The eight players of the qawwali are sitting in the inner courtyard before the shrine, sitting in two banks of four, lining one side of a rectangle. Devotees and onlookers form the two long edges, thirty or forty of them now, their numbers increasing all the time. Everyone faces inwards to the centre they have made, a void and a well in the middle of the bodies in which the song is amplified. It has been going for an hour now.

The tabla and dholak inducing a trance.

The harmonium guiding the leader’s voice.

Handclaps locking the rhythm inside.

The leader is gnomic, bold and erect, his beard hangs down his chest in a point, his eyes crinkle above it in a smile. And his voice, it undulates within the scaffold of his throat, rising to a pure note with his hand held high.

Hypnotized, forgetting ourselves, we take a place at the back of one side, enclosed in the heat, standing at the back of the crowd. We crane our necks to see. At the front they are seated, swaying, hijras among them, their painted eyes rolling around their heads.

In space, beyond the sun and moon, in the depthless universe where the stars can’t be seen, there is the saint.

The music grows faster, wilder, careening towards rupture, the crowd grows so that we are pressed against one another by those around, but I can feel him, feel his body next to mine, his hand around my own.
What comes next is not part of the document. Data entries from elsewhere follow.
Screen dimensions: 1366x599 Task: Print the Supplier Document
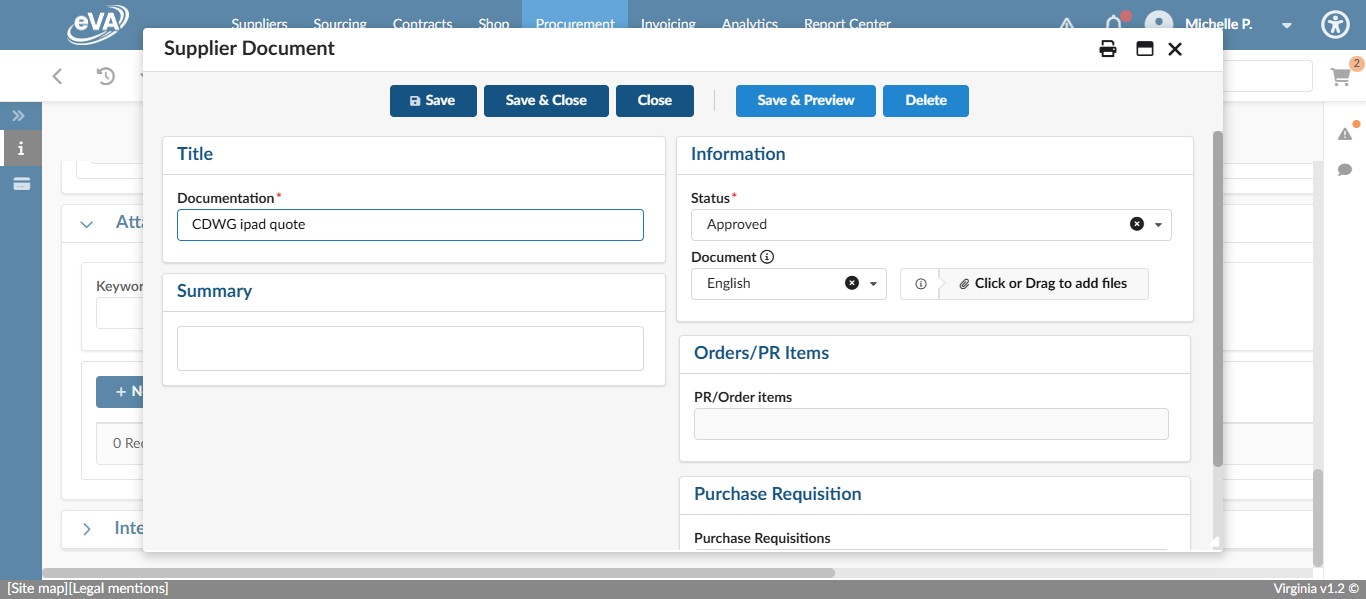[x=1107, y=48]

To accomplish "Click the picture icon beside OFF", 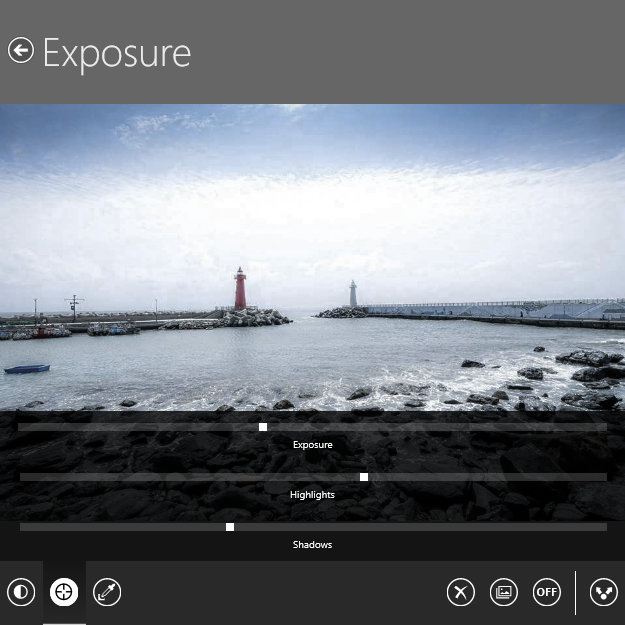I will (x=503, y=592).
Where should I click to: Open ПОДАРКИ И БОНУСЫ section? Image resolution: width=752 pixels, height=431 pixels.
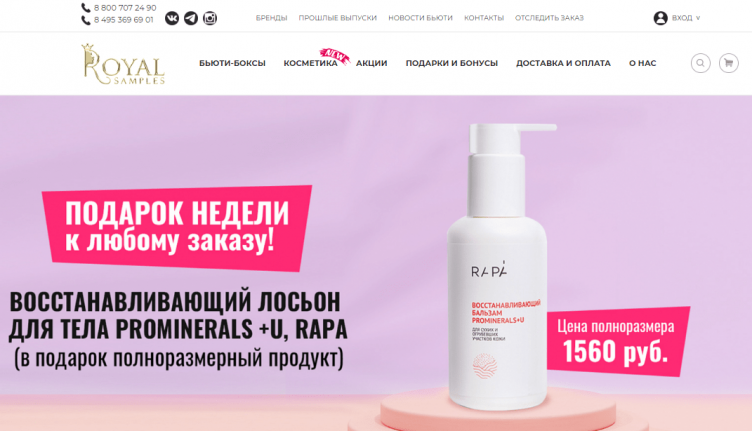tap(452, 63)
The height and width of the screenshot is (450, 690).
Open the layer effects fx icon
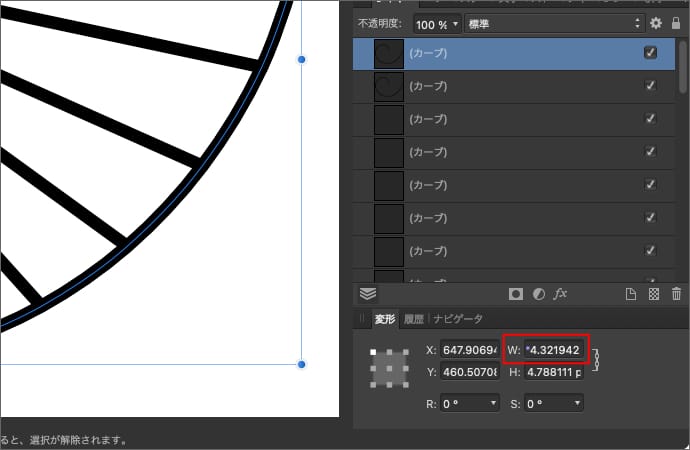pos(561,294)
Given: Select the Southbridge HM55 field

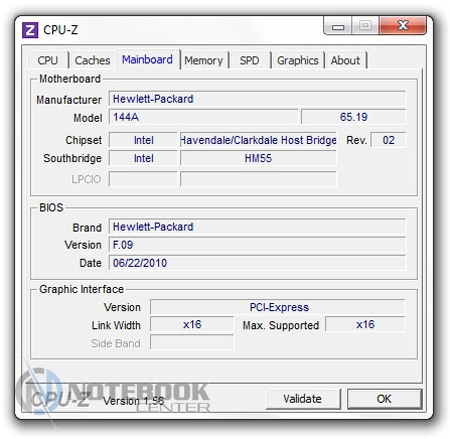Looking at the screenshot, I should (x=258, y=158).
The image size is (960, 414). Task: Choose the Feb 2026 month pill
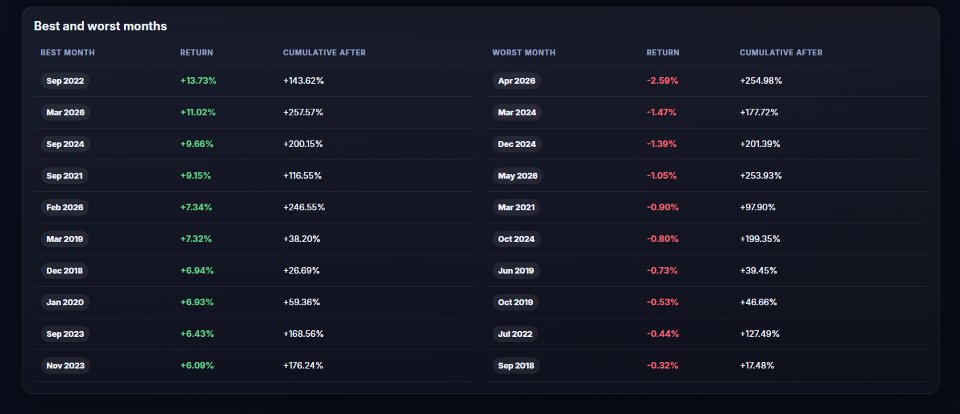pos(65,208)

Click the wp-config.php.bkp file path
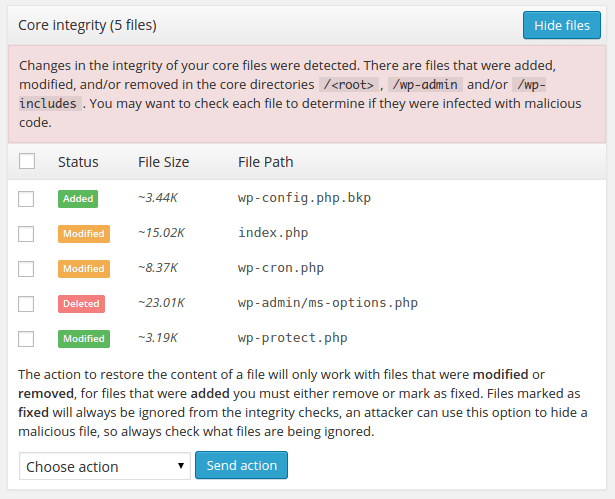coord(304,198)
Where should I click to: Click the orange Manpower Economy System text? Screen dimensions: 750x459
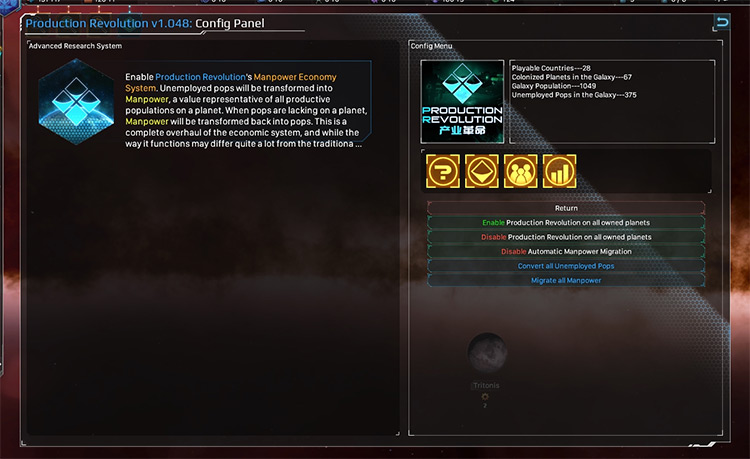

As the rhythm builds we are pushed forward until we emerge somehow at the front of the standing group. Here we remain poised on the edge.

We begin to forget ourselves, who we are, our daily lives, for half an hour we remain like this.

Then the miracle happens.

The leader in full song looks up at me, looks me in the eyes, and in the middle of his plaintive cry motions with his hand for us to sit at the front of the crowd.

The crowd parted, it did, the people smiled and moved aside, hands steadied our path, faces beamed at us, bodies rocked themselves possessed.

And now sat at the front on my heels, fists on knees in the desert heat with the hot wind of Delhi that scours our skin, with faces etched in the rhythm and bound in the love of the saint, my entire being a percussive beat, and even he who has given me this is gone.